SG&A Growth Managed Despite Higher Costs

Selling, general, and administrative expenses rose to $492 million, up $55 million from a year ago and $27 million sequentially. The increase reflects higher sales volume-driven costs and elevated stock-based compensation. Nonetheless, SG&A as a percentage of gross profit improved to 74% from 76%, indicating that Avnet is gaining some operating leverage despite inflationary and incentive-related pressures. Keeping this ratio trending lower will be important for sustaining margin expansion as the cycle evolves.

Farnell Margins and Inventory Model Still a Work in Progress

While Farnell posted strong year-over-year margin gains, its gross margin dipped by 25 basis points sequentially, highlighting the segment’s sensitivity to mix and inventory intensity. Farnell continues to operate with a much higher inventory-days profile, at just under 230 days, reflecting its high-service, broad-catalog model. Management noted that further margin improvement will likely require a shift in mix toward higher-margin on-board components, suggesting that optimization of Farnell’s portfolio and stocking strategy remains an ongoing lever for profitability.

Supply-Chain Mismatches and Limited Visibility Persist

Despite overall improvement, Avnet is still contending with supply-chain frictions and limited customer visibility. Longer supplier lead times and more frequent deliveries beyond customers’ requested dates have created mismatches that complicate fulfillment and planning. While management said customer visibility is improving, it remains below desired levels, which constrains the company’s ability to optimize inventory and pricing fully. These structural challenges reaffirm that the operating environment is not yet back to pre-disruption normality.

Quarter-End Influx of High-Demand Inventory

At quarter-end, the Electronic Components business received approximately $150 million of high-demand memory and storage inventory, which partially offset broader inventory reductions. Management emphasized that much of this inventory had already shipped in January, suggesting strong ongoing demand in these categories. This timing effect inflated period-end inventory balances but also underscores Avnet’s role in quickly redirecting supply into active demand pockets.

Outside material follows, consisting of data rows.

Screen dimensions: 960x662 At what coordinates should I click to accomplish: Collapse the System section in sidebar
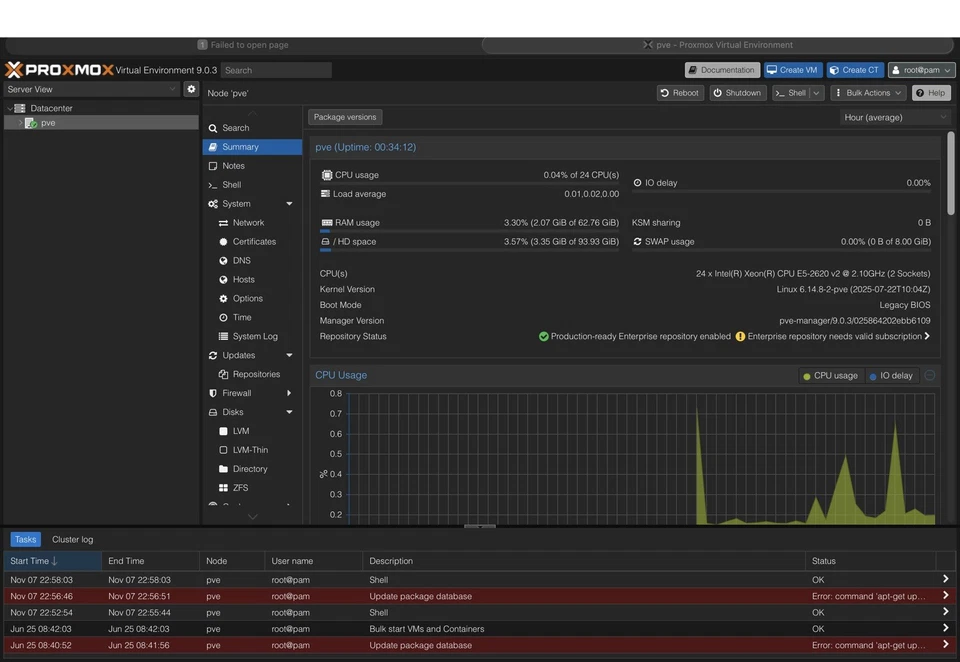289,204
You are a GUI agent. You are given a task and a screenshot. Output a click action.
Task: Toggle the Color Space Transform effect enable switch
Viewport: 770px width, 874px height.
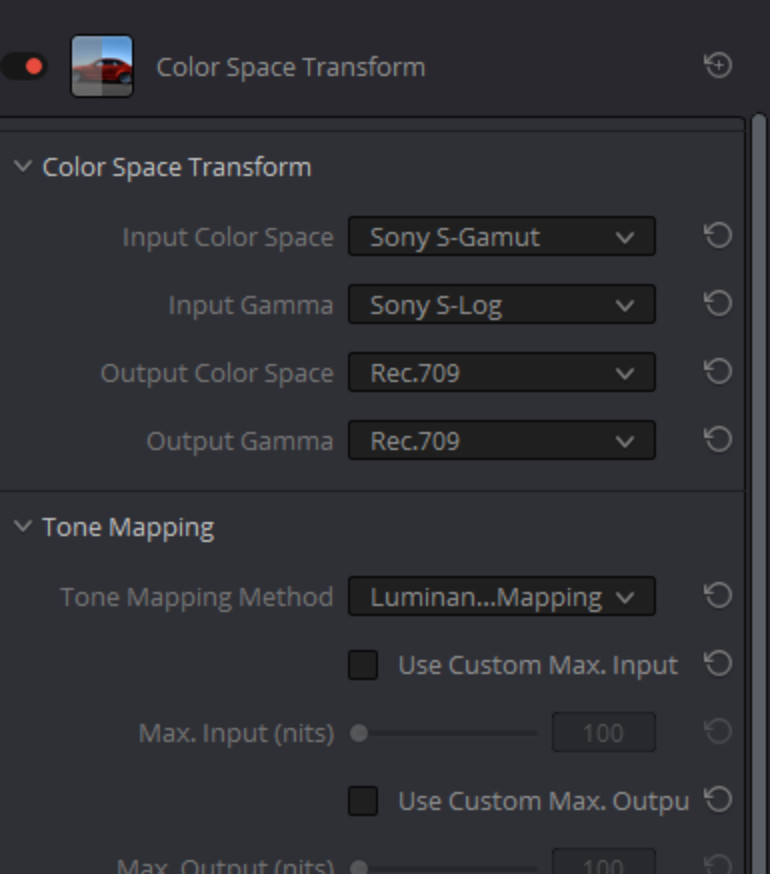click(25, 66)
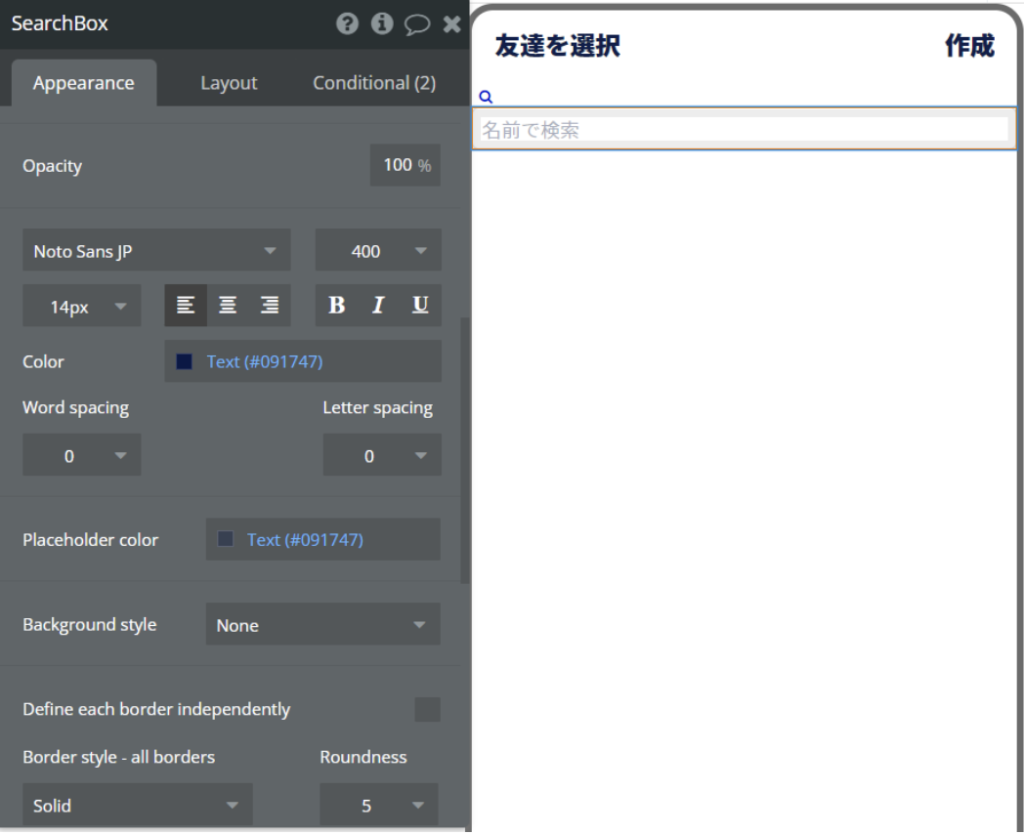Select left text alignment icon

(186, 306)
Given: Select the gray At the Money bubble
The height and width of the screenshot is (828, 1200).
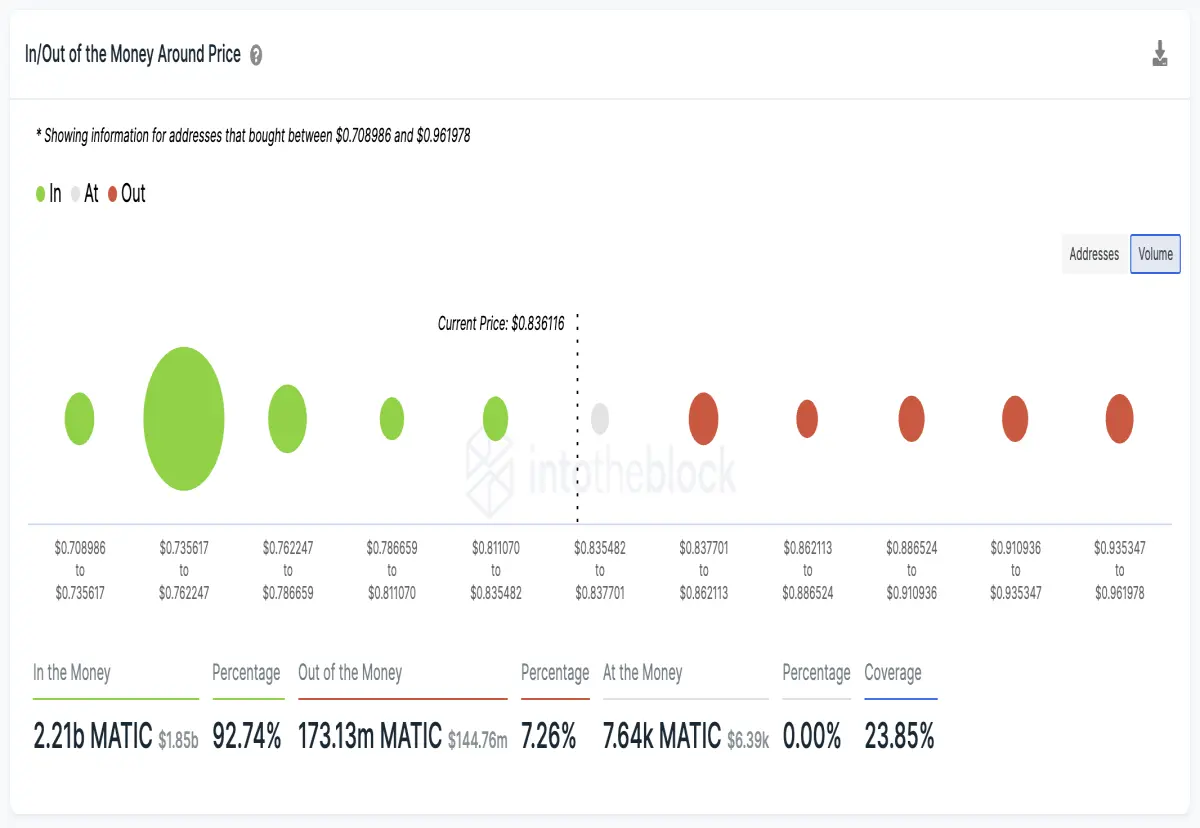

Interest Expense and Leverage Remain Key Watchpoints

Interest expense was significant at $61 million for the quarter, reminding investors that leverage is still meaningful in the capital structure. Management reiterated its intention to reduce leverage to about three times over the next year, which, if achieved, would lower interest burden and strengthen the balance sheet. In a higher-rate environment, execution on deleveraging targets will be crucial for protecting net earnings growth even as operating performance improves.

Guidance Points to Measured Growth and Continued Discipline

For the upcoming period, Avnet guided to sales between $6.2 billion and $6.5 billion and adjusted diluted EPS of $1.20 to $1.30. The midpoint implies roughly 1% sequential revenue growth, suggesting management expects the current momentum to continue, albeit at a more measured pace. The company anticipates growth in the Americas and EMEA and only a smaller-than-usual seasonal decline in Asia, even with the Lunar New Year effect. Guidance assumes interest expense roughly in line with the latest quarter, an effective tax rate of 21%–25%, and around 83 million diluted shares outstanding. Taken together, the outlook reflects cautious optimism with a focus on operational execution and financial discipline rather than aggressive growth bets.

In summary, Avnet’s earnings call presented a story of solid execution and improving fundamentals, highlighted by a revenue beat, EPS outperformance, robust cash generation, and strengthening demand indicators. While challenges remain—from margin pressure linked to regional mix and Farnell’s inventory-heavy model to ongoing supply-chain and visibility constraints—the company is clearly moving in the right direction. With measured growth guidance and a clear intent to deleverage and refine its inventory and margin mix, Avnet appears positioned to continue building shareholder value if it can sustain its current operational momentum.